Mesmo assim, a prostituição tem sido há muito tempo uma profissão com poucos direitos ou proteções. Isso ficou claro no primeiro lockdown da Covid-19, quando muitos trabalhadores sexuais tiveram que depender de cestas básicas. Quando o governo determinou o uso de máscaras, lençóis descartáveis e medidores de dióxido de carbono em bordéis, foi um primeiro passo em direção ao reconhecimento formal. Na África do Sul, maior simpatia por aqueles que vendem sexo permitiu ao governo introduzir um projeto de lei para descriminalizar a prostituição em 2022. Em 2023, a Costa Rica reconheceu o trabalho sexual como trabalho. Os trabalhadores sexuais receberam um código fiscal e agora pagam IVA.

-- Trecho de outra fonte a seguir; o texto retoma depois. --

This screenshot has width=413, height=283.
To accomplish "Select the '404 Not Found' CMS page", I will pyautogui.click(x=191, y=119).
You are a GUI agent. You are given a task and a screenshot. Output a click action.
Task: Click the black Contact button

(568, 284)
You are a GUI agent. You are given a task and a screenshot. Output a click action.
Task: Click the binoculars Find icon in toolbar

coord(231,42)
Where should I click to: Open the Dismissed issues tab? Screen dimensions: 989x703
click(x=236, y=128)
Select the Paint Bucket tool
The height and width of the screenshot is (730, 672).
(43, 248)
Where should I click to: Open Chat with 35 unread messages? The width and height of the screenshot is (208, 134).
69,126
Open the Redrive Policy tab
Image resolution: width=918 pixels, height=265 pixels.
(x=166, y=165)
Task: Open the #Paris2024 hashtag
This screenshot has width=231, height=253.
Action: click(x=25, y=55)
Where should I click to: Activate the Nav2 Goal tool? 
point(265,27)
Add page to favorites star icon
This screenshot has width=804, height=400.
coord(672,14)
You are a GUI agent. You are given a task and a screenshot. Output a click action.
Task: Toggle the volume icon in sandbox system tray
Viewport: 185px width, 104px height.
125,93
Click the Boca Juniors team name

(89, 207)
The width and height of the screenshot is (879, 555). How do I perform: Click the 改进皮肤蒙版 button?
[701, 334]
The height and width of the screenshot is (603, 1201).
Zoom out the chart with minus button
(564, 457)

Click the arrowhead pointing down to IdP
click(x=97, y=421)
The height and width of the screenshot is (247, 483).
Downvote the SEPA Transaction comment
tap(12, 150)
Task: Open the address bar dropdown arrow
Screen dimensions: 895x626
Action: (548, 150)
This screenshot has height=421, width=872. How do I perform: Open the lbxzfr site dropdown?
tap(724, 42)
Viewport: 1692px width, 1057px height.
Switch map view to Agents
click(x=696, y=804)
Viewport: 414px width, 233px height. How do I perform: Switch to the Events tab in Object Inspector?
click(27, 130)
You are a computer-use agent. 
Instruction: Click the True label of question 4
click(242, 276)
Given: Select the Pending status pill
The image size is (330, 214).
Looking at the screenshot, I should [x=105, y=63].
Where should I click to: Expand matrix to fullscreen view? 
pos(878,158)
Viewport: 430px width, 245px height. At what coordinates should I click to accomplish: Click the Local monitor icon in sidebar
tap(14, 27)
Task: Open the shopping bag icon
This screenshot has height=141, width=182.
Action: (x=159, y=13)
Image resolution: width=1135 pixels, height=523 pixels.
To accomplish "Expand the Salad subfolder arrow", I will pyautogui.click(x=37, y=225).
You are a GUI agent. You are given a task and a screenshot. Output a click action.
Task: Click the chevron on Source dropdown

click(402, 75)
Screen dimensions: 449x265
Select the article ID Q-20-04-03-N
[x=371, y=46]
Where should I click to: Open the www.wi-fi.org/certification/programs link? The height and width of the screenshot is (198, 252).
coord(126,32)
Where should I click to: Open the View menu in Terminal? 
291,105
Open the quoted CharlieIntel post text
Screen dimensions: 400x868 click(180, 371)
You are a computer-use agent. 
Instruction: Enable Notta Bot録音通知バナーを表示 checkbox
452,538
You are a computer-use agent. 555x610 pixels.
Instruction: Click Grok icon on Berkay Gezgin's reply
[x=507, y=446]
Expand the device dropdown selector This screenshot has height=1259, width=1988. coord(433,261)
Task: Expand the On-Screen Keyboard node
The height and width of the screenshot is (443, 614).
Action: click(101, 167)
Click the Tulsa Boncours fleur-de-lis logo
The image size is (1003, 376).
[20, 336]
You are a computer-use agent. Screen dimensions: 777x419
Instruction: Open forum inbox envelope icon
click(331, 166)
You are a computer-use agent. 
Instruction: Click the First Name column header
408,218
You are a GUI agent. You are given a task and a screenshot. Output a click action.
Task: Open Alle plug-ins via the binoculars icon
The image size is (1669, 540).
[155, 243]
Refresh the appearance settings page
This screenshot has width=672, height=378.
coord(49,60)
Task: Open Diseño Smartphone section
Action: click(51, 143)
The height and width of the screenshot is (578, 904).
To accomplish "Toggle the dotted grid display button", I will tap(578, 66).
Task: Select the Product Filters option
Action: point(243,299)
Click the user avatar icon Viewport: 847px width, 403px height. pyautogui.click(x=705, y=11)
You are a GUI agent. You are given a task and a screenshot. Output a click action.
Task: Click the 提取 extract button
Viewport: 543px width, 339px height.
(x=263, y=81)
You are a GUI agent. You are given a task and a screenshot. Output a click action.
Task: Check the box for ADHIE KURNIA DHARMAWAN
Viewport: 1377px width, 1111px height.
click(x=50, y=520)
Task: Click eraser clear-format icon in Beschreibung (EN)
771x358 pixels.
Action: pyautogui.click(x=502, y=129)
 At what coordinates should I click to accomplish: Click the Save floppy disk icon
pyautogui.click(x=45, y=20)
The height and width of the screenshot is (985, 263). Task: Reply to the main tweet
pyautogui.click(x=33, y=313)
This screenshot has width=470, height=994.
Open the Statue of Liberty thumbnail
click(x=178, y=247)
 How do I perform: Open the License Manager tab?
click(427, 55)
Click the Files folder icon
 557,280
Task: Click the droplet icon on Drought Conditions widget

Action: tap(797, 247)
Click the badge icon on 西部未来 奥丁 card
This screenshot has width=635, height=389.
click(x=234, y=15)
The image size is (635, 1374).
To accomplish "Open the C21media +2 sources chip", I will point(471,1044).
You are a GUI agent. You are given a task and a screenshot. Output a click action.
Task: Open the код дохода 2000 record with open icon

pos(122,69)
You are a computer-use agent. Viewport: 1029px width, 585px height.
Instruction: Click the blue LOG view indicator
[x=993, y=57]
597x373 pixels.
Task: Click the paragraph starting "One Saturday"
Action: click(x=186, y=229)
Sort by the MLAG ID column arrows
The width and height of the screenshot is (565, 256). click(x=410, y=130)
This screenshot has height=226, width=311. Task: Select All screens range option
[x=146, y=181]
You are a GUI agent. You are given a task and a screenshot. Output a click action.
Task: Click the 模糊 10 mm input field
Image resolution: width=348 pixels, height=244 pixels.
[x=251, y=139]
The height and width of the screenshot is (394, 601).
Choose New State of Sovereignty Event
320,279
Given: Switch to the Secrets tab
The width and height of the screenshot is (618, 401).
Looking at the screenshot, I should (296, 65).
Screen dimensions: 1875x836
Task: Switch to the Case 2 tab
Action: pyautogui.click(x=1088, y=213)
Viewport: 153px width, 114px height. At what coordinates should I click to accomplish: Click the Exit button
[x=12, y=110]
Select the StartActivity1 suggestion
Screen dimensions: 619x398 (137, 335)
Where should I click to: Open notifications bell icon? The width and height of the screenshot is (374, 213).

Ainda assim, a mudança pode ser lenta. Na Bélgica, apenas um punhado de licenças foi emitido. Andrea não se registrou como trabalhadora sexual por causa da burocracia e despesa fiscal, diz ela. Enquanto a legalização do trabalho sexual físico tem muitos benefícios, desde a redução da violência contra trabalhadores sexuais até melhor acesso a serviços médicos —melhorando a saúde deles e de seus clientes— também precisa de regulamentações sensatas para proteger os direitos dos trabalhadores, diz José Estrada Castro, um advogado que defendeu as reformas da Costa Rica. Um projeto financiado pela UE está ajudando a elaborar uma lei para consagrar os direitos trabalhistas dos trabalhadores sexuais, como limitar os lucros de terceiros e permitir que os trabalhadores recusem clientes ou atos.
Estender proteções ao trabalho sexual online é mais complicado. No entanto, quaisquer experimentos em regulamentação deveriam começar com um olhar sobre as evidências, que, embora incompletas, sugerem que o trabalho sexual virtual pode ser mais seguro e dar aos trabalhadores mais agência do que o tipo físico. Como muitos outros empregos, ambos os tipos têm riscos. A regulamentação deveria minimizar estes enquanto permite a inovação.